Nonetheless, in a quote from an Israeli-based organization, it objected to the American Jewish delegation’s treatment in Malabo saying
“If this despicable lack of hospitality was indeed the result of efforts by the Egyptian and Iranian delegations, the former should be disciplined according to the steps available to the African Union under such circumstances, while the latter should be permanently barred from all future summits,”
said Efraim Zuroff, who is the director of the Jerusalem office of the Simon Wiesenthal Center.” (Jerusalem Post)
“The positive thing is that this is the first time a Jewish delegation was invited to the AU [summit],” Hoenlein noted. However, if there are AU member-states and partners of the regional organization who categorically oppose the attendance of a pro-Israeli delegation the very existence of such a grouping will continue to be a source of conflict and division.
Imperialist Militarism and Terrorism
One major point of discussion was the threat of terrorism in various African states, with specific reference to the ongoing clashes between the Boko Haram sect and the Nigerian military.
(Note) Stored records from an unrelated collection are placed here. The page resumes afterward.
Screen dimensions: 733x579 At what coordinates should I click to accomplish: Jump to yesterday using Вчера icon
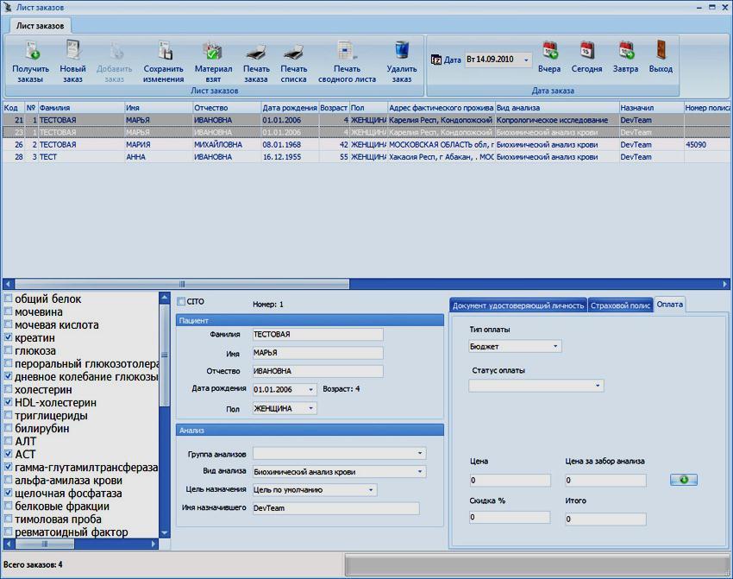click(549, 52)
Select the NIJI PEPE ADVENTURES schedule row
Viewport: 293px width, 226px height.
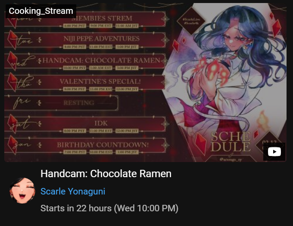point(85,41)
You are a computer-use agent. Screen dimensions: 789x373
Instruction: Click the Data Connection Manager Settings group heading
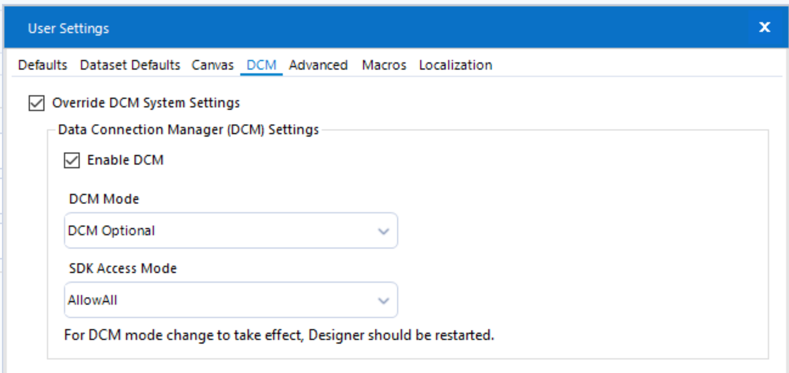click(x=188, y=130)
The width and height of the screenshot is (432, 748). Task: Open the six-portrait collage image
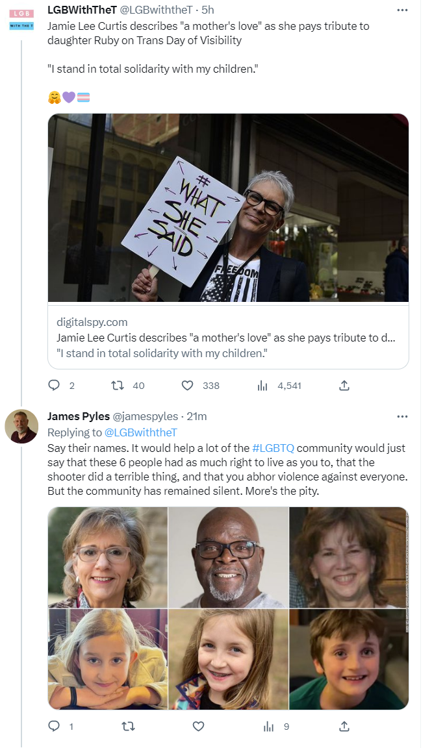coord(228,608)
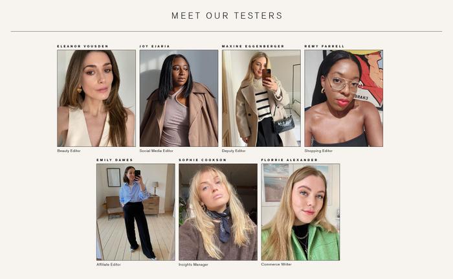
Task: Open Maxine Eggenberger's mirror selfie photo
Action: click(261, 98)
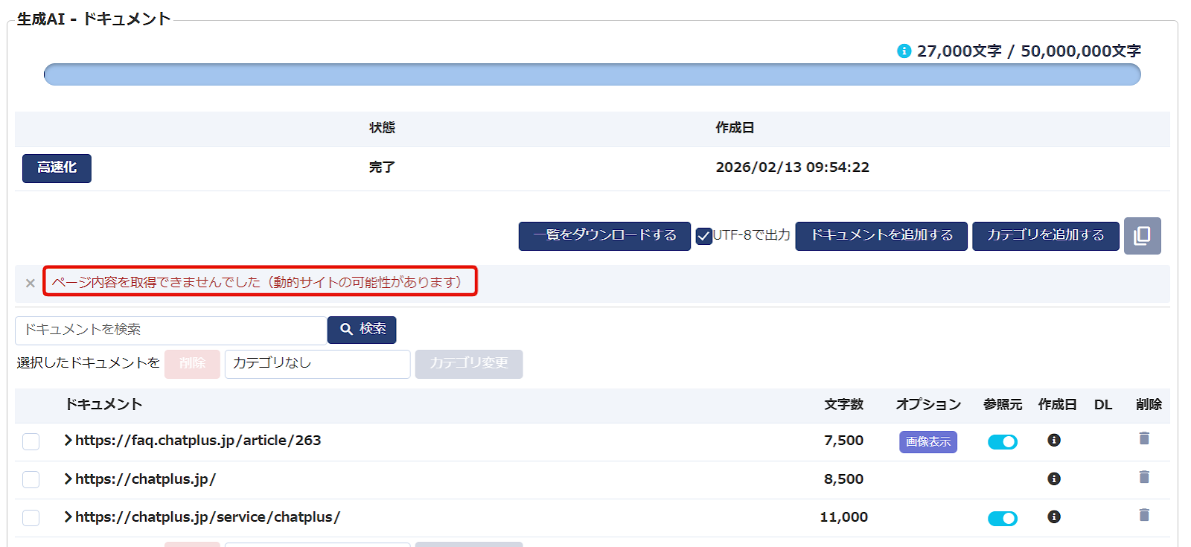Click info icon for faq.chatplus.jp article row
1191x547 pixels.
click(1053, 441)
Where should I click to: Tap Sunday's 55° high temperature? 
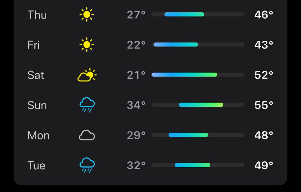[x=264, y=105]
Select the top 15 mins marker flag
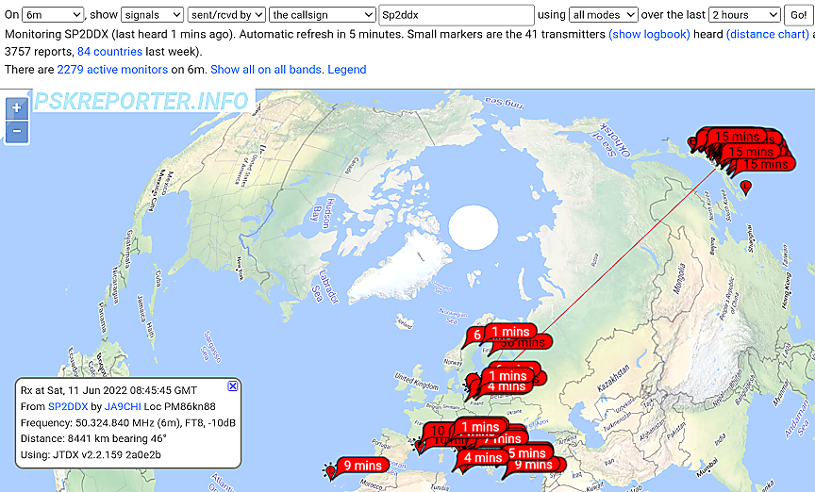This screenshot has height=492, width=815. coord(737,137)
This growing problem of bomb attacks, abductions and mass killings have provided a further opening for intelligence and military forces from the U.S., France and the State of Israel.
With the designation of the Federal Republic of Nigeria as having the largest economy in Africa yet the government in Abuja is exposed as being incapable of resolving an insurgency in the northeast of the country, such a situation represents a profound contradiction in continental political development. The wealth-gap and deepening class divisions within Nigeria and other African states will continue to taint the notions of phenomenal economic growth.
Africa cannot be genuinely independent and sovereign without taking control of its internal security which is essential for developing its infrastructural capacity and the raising of the standard of living for the majority population of workers, farmers and youth. This transformation in the fields of agriculture, science, education and technological advancements cannot be carried out within the realm of the present and historical capitalist divisions of economic power, trade and distribution.
The continent must move toward the socialist organization of the society and economy. This will ensure the equal distribution of resources emanating from the vast mineral, oil and hydro-electric wealth in existence on the continent.
Empowering the majority of workers, farmers and youth will inevitably guarantee internal, regional and continental security. The current involvement of the imperialist states in the economic, intelligence, military and consequently political affairs of Africa has weakened the capacity of state institutions and these realities are in evidence from Egypt to South Africa.
These challenges must be overcome long before the conclusion of the 2063 plan which emerged from the 50 year anniversary AU Summit in Addis Ababa last year. Neo-colonialism is the final stage of imperialism and if the continent is to move forward in seizing its rightful status in world affairs western influence and control must be eradicated.